The SA owner of Mugg & Bean, Steers and Wimpy spent more than R2.3bn buying the upmarket hamburger chain in UK in 2016 but it has lost money ever since as UK consumer confidence plummeted after the Brexit referendum.
Famous Brands said its decision not to provide financial assistance to GBK comes after the UK and Irish governments forced all restaurants to close for an indefinite time to reduce the spread of Covid-19.
“The board’s decision to withhold further financial support for GBK may result in an impairment of the full value of Famous Brands’ investment in GBK,” it said.
Famous Brands has twice written off money it spent on GBK. In 2018 it wrote off R874m and announced a R373m impairment. Famous Brands has since closed more than 20 loss-making GBK restaurants.
In the six months to end August 2019, GBK’s operating loss narrowed 76%, from R45.4m to R10.7m.
Investment analyst Chris Gilmour said the burger chain was beginning to show signs it may turn a corner before the coronavirus hit. “GBK was showing nascent signs of recovery but now, with all the uncertainty surrounding the length of the lockdown, it was a time to put a lid on it.”
SmallCaps analyst Anthony Clark said Famous Brands’ decision not to spend money on GBK means the business will not survive. “When you withdraw funding for a struggling business it is signalling its death knell.”

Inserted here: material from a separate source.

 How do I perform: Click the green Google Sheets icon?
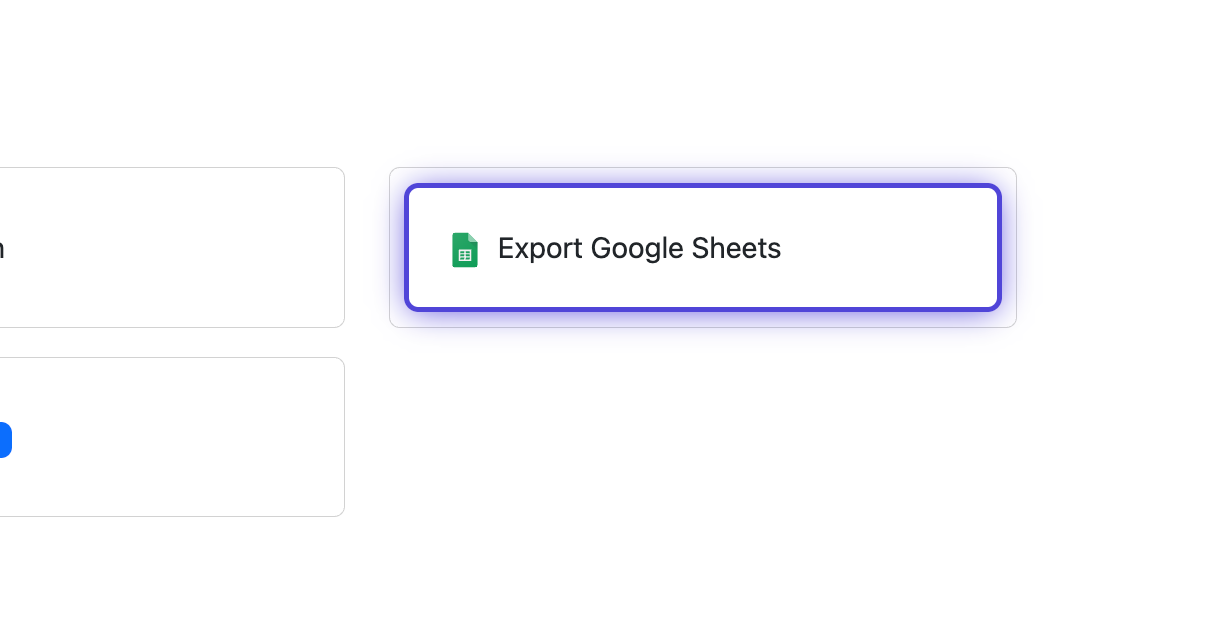pos(465,249)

He said Famous Brands’ purchase was funded by debt meaning the company has lost more than the R2.3bn it paid as it would have spent money on interest repayments.
Other costs sunk into GBK were the management time to sort out the ailing business, the cost of flying back and forth to the UK, and the legal fees when they closed restaurants.
Clark said it would have been a “material sum above and beyond the R2.3bn investment. It is a sad end to a business that should never been bought”.
He said the Famous Brands strategy to move offshore “may have been valid but the timing was awful. It was bought just before Brexit and the uncertainty regarding Brexit has seen consumer sales sink”.
The share price closed 8.33% higher at R26 a share.